One might take issue with some parts of that definition. For example, the American nation is formed by people of various ethnicities; a Raj Englishman born and bred in India still belonged to the English nation; the psychological makeup of a Neapolitan may be different from that of a Milanese.
But one indisputable adhesive of a nation is a common culture and especially a common language. Wherever this adhesive is absent, separatist trouble beckons.
For example, bilingual Canada struggles to form a single nation out of her Anglophone and Francophone groups, while Belgian Walloons and Flemings are at daggers drawn. Switzerland is perhaps unique in her ability to unite her French, German and Italian cantons into a single nation, but then she’s unique in so many respects that one may safely dismiss Switzerland from any generalisations.
Mr Johnson demand that all British residents, and especially her nationals, speak English may thus be paraphrased to say that destroying Britain as a predominantly (or better still, exclusively) English-speaking nation is tantamount to destroying Britain as a nation.
Of course, this being an election season, even such a basic statement can’t be uttered without a concomitant claim of allegiance to multi-culti rectitude.
Thus Mr Johnson, feeling mandatory pangs of guilt produced by a version of Stockholm syndrome, had to add that: “What we want is a modern British culture in which we value each other, in which we respect each other and in which we – I think tolerate is too feeble a word – love each other in a Christian spirit, or a non-Christian spirit, whatever.”

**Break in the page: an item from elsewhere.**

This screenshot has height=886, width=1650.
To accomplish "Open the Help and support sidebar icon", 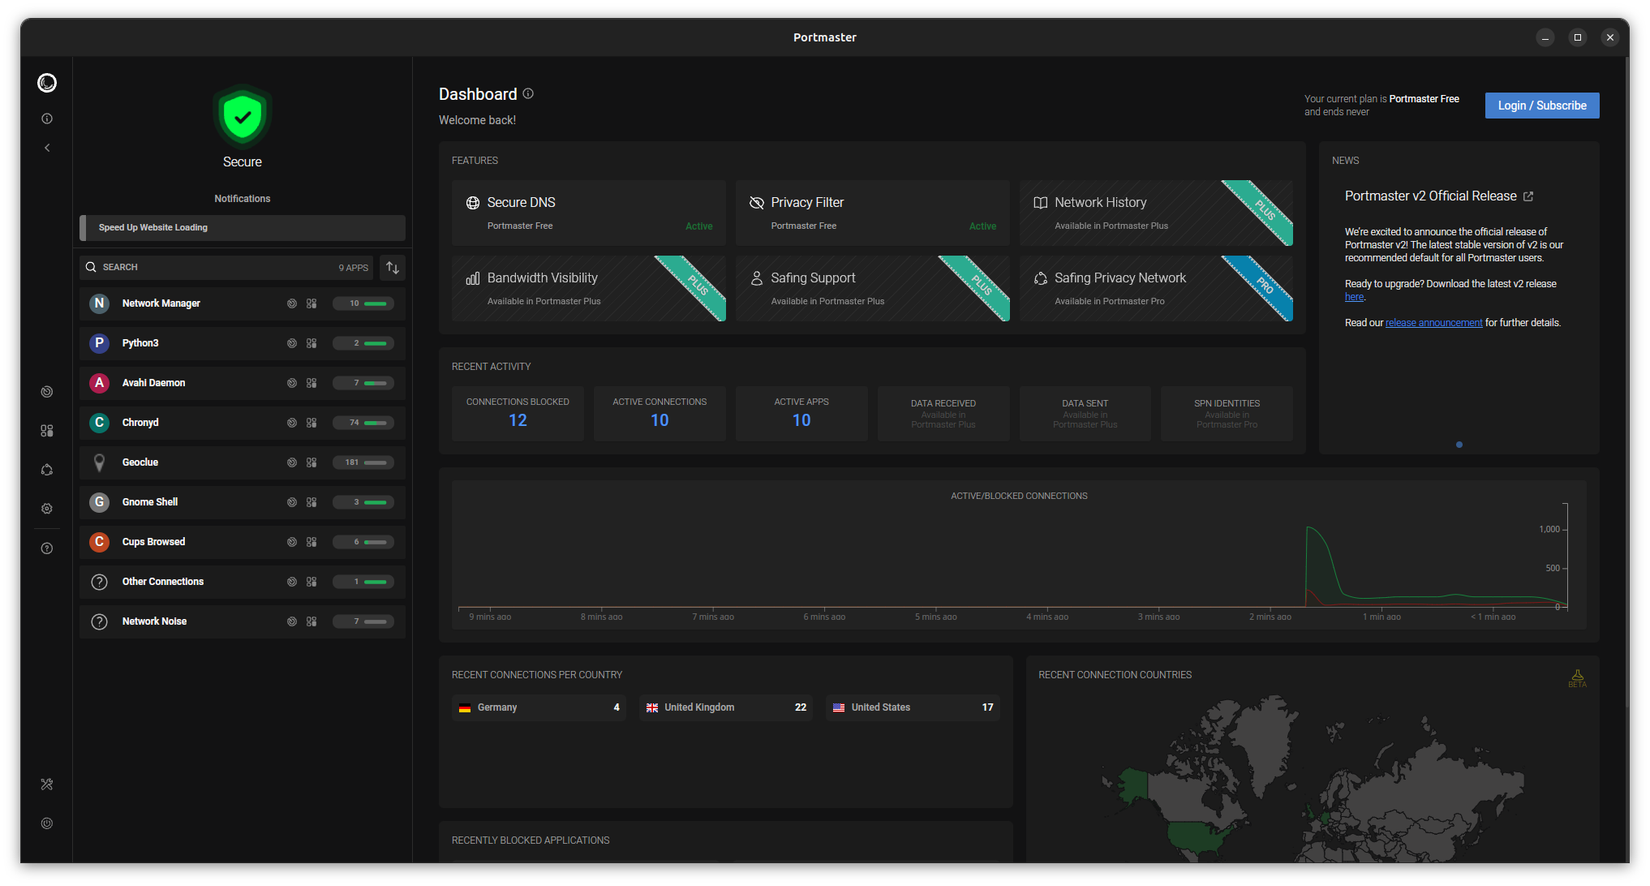I will click(47, 549).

This reminds me of Vladimir Solovyev’s (d. 1900) brilliant putdown of the precursor of today’s ‘culture’: “Man descended from apes, therefore we must love one another.”
Having got into my good books, Mr Johnson then rode his disclaimer right out of them. For respecting, tolerating or even loving one another in a Christian spirit or otherwise have nothing to do with making sure that all Britons share the same language and culture.
It’s an unrelated argument here designed to signal virtue rather than to elucidate a point. I would have made a different statement:
It’s not only tolerable but actively desirable that as many Britons as possible are multilingual people of the world comfortable with many different cultures – provided that our own culture and language remain universal and dominant.
If this proviso is no longer met, we must do all we can to make sure it is, for otherwise Britain qua Britain will cease to exist within a few generations.
Yes, that’s what I would have said. But then I’m not standing for any political office.